Anyway, the sun is coming up from where I sit so I need to prep the Sports Desk for the weekend. Upcoming projects won't pay for themselves. Thanks for reading longtime reader. Put a smile on my face. Get a new handle though ho ho ho
As your unofficial and self proclaimed editor, I demand you go back and make a joke about Ryan Allen in there somewhere. Nothing happens in this town without his involvement. He says so himself all the time.
We have a strict "No Editor" policy here, but that is negated because we encourage cosplay especially if you are in Darling Imperial. I did make a (admittedly weak) Ryan Allen joke in the previous Festival Rundown post. Something about his new LP release/skeet shooting. I've done better. Besides I think the smug "Nothing happens in this town" local balloonhead crown has been passed off to JSB. Ryan Allen has finally been relegated to has-been/never-was status. All hail the new king of poorly planned, overpriced, "see all my friends (and George Morris)" events.
If you don't insert a Ryan Allen joke into this post, I'll sue your cat(s).

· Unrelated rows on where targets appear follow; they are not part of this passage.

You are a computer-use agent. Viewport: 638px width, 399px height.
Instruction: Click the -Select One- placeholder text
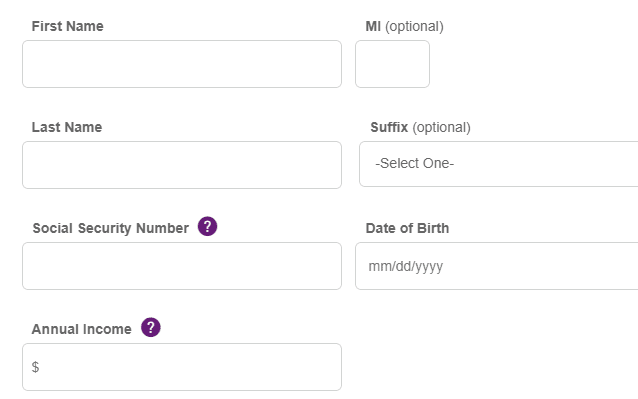(415, 163)
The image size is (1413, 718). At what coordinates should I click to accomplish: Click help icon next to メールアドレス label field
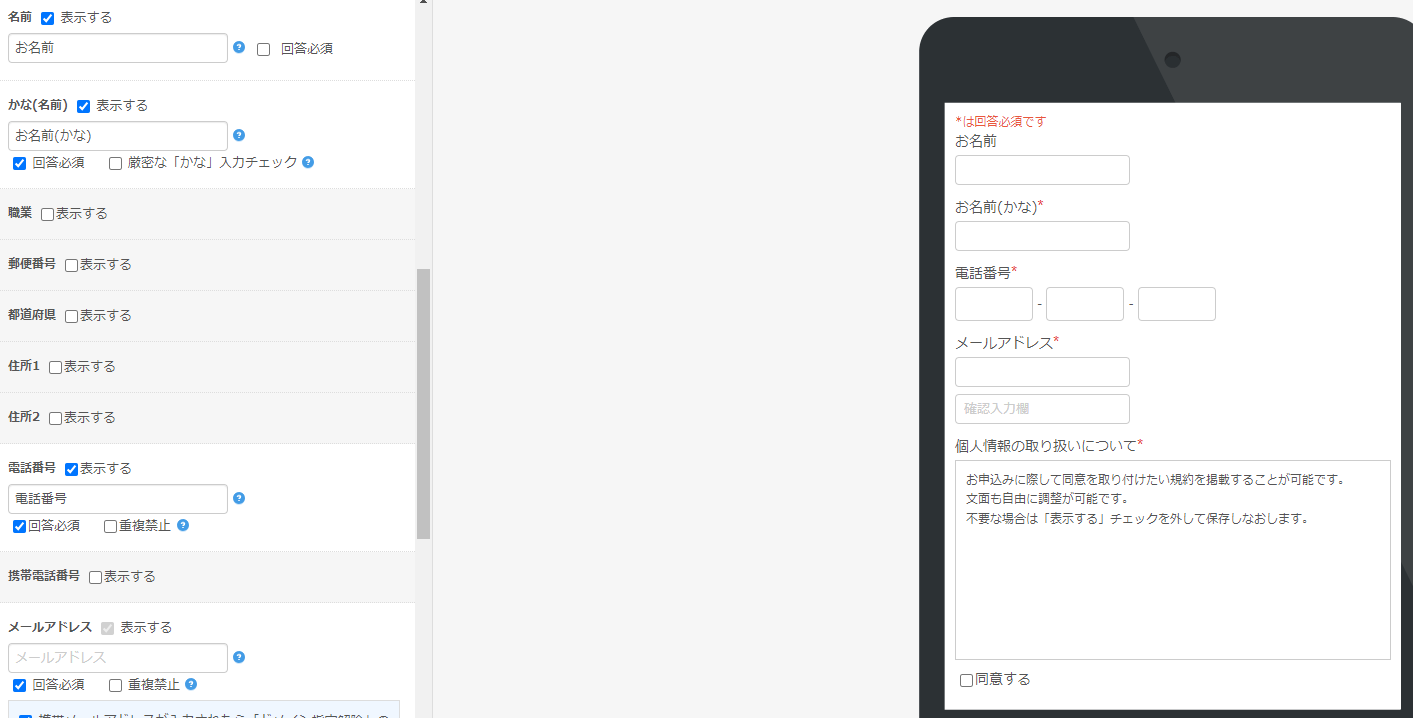[239, 657]
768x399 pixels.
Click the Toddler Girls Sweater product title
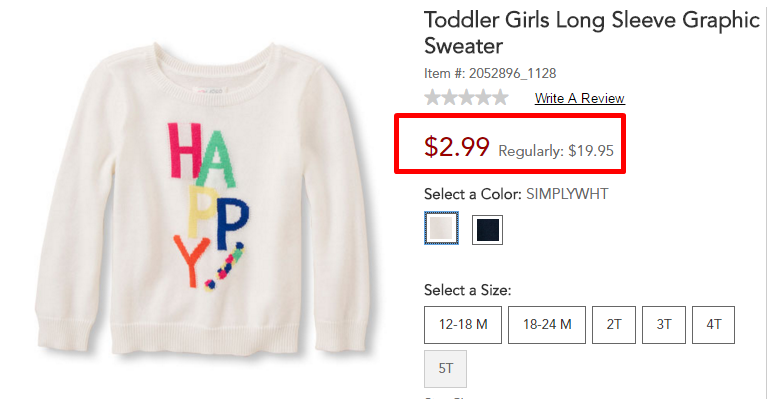pyautogui.click(x=592, y=33)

I've never given in to terrorist demands and am too old to start now. However each username is allowed one request per month so post has been updated with a joke. Now please go and enjoy life, donate to animal charities, find new celebrity doffs (and send them), don't wear a mask if you are or aren't vaccinated, beware the Pigs at all times. Selah.
Does the skank legion carwash count as a charity?
I'll pay them money to put more clothes on.
What's your take on the Main Art? And how can you turn it into a body shaming joke?
Weekend Replies:
Anon 6:49- The Main Art post or whatever it turns out to be will be up by Tues/Wed.
Anon 5:43- I will have a post later this month with a preview preview of upcoming events. The Hoe Army plays a small role in it.
Thanks for reading waterheads.
Oh, you're back! Now this is what I'm talking about!!!!
You, sombitch, you've done it again! I wanna throw a Biography at your head!! keep up the good work friend-o!